Озеро скорби
Шрифт:
Нора стояла неподвижно, надеясь как-нибудь дотянуться до кинжала, когда он приблизится. Куилл подошел и положил пальцы на ее горло. Его лицо было лишь в нескольких дюймах от ее лица, и она знала, он что он чувствовал пульс ее под кожей.
— Я буду сожалеть о вас, доктор Гейвин. Мне действительно доставило удовольствие поговорить с вами. И не все, что я говорил вам об Урсуле, было ложью.
Аристократический голос Куилла отдавался в его груди; она чувствовала, как его вибрации идут от его плоти и костей в ее. Его глаза бесстрастно смотрели на нее.
Если бы она как-то его отвлекла, то возможно, Брона бы смогла убежать. Она потянулась вверх и нащупала пальцы Куилла вокруг своего горла. Ее голос перешел на сиплый шепот.

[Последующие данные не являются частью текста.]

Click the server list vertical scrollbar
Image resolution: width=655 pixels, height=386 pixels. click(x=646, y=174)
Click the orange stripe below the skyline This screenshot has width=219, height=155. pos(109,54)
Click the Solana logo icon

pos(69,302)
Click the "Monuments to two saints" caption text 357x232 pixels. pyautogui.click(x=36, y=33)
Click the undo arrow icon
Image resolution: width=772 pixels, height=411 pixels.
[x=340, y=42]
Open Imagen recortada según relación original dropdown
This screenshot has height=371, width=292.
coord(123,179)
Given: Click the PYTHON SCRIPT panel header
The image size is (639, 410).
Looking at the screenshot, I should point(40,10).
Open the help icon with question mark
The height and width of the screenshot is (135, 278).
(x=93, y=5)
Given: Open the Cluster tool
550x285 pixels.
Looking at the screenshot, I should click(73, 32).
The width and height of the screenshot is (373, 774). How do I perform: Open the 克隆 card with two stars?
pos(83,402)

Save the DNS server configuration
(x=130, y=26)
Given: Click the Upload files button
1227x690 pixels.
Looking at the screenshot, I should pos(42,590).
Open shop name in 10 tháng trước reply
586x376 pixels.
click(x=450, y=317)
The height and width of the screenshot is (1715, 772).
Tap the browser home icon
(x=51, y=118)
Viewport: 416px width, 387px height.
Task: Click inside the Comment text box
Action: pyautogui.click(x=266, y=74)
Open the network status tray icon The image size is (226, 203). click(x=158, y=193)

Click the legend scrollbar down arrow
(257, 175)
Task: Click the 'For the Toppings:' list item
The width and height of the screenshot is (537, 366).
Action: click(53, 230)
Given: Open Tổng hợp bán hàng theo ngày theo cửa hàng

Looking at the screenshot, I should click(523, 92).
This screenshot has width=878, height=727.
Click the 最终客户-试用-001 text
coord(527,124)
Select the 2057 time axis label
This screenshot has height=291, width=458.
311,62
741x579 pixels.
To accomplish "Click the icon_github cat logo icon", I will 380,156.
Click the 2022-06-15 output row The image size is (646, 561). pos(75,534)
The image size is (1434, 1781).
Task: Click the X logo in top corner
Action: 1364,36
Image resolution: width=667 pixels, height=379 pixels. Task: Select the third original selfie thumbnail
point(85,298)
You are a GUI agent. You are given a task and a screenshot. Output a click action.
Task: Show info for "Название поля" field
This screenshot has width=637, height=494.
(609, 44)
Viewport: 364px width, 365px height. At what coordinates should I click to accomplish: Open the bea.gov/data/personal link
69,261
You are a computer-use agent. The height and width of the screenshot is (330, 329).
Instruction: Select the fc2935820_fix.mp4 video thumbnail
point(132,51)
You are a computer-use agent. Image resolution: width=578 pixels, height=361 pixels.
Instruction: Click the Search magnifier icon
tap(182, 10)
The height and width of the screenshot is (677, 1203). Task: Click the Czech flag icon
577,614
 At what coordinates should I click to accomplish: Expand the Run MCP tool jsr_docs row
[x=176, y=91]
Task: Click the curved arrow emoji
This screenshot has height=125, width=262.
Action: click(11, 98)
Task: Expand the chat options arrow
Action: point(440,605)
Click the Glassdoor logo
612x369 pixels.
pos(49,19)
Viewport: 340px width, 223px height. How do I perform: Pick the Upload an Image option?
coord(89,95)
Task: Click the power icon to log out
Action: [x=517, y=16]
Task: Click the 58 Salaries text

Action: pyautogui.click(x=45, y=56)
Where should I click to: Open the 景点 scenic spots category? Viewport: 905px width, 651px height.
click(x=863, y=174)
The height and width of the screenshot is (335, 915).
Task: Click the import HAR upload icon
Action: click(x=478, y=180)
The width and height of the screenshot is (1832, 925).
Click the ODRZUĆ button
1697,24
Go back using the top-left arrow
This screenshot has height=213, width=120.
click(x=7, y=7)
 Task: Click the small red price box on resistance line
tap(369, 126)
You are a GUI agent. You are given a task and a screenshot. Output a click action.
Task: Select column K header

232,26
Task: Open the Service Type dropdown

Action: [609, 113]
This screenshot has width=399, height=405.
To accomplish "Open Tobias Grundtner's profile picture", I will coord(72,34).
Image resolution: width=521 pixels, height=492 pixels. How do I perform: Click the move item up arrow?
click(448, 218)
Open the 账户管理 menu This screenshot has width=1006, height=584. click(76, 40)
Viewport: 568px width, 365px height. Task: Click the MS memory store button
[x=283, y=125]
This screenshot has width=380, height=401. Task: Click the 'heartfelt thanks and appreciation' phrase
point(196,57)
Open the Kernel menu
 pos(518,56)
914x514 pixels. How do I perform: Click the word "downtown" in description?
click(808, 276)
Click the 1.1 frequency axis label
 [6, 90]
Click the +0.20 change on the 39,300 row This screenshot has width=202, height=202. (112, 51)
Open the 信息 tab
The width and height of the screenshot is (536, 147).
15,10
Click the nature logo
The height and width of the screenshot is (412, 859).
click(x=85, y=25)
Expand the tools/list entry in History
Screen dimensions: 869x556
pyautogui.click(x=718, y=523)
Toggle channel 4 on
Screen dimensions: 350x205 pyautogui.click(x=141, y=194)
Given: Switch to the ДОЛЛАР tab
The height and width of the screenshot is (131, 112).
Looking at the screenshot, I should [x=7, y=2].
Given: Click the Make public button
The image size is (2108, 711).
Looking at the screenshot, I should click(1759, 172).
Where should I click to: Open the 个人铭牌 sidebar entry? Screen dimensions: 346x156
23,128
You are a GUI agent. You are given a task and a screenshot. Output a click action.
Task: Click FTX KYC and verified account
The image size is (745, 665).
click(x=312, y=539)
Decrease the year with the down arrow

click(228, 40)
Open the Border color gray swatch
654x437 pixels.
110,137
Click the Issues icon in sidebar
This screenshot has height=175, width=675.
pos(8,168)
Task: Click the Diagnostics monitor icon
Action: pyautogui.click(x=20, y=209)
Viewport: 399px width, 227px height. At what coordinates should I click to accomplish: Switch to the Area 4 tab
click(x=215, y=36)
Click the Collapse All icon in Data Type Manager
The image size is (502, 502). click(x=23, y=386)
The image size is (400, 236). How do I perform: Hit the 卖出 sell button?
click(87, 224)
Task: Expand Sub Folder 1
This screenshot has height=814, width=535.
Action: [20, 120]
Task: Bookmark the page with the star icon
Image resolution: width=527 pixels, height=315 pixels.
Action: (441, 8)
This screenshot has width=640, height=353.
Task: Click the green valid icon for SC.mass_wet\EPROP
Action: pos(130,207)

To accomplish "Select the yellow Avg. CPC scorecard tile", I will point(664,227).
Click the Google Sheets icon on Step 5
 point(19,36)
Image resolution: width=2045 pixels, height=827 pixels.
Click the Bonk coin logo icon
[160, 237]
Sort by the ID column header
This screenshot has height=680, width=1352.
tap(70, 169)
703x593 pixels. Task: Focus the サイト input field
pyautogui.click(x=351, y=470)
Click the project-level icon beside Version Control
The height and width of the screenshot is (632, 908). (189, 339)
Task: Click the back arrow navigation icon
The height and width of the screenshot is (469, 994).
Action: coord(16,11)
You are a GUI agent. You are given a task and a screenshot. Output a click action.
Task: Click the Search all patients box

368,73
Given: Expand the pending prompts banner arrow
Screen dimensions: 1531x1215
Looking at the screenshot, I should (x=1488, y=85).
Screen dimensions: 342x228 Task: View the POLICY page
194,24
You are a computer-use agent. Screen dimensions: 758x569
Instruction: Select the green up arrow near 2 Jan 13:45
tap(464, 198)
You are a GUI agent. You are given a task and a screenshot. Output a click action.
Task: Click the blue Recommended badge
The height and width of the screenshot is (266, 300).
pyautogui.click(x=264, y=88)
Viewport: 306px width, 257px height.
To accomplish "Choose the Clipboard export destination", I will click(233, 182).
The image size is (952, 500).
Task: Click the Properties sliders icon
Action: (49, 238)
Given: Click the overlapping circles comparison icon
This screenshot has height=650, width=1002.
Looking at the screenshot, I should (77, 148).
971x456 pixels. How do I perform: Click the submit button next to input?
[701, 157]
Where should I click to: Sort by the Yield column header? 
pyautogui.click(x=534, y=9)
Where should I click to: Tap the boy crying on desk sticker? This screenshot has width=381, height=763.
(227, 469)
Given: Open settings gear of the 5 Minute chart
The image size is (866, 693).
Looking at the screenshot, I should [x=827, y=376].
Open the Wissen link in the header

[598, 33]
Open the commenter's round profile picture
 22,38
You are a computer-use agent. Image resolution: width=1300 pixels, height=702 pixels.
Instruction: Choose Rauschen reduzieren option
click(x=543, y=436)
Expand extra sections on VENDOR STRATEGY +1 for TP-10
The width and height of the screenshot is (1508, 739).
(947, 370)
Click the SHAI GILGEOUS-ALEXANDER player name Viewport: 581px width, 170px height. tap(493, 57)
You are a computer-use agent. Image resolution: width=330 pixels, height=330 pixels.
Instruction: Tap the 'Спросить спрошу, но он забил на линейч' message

— Разве вы не знаете, что вас выдало? — Она опустила глаза на
Губы Куилла скривились в невеселой улыбке.
— Ну разве вы не умны? Урсула думала, что она тоже умна, думала, что провела меня. — Он изумленно покачал головой. — Вы знаете, каков был ее грандиозный план? Прежде всего, она полагала, что я убил Дэнни Брейзила. Ее план, если можно было бы назвать его так, состоял в том, чтобы использовать те ничтожные улики, что она наскребла, чтобы шантажировать меня — будто страха разоблачения было бы достаточно, чтобы заставить меня делать все, что она хотела. А все, чего она хотела — это денег, достаточных для билета в один конец в какое-нибудь тепленькое местечко. Она думала, что дело было в деньгах.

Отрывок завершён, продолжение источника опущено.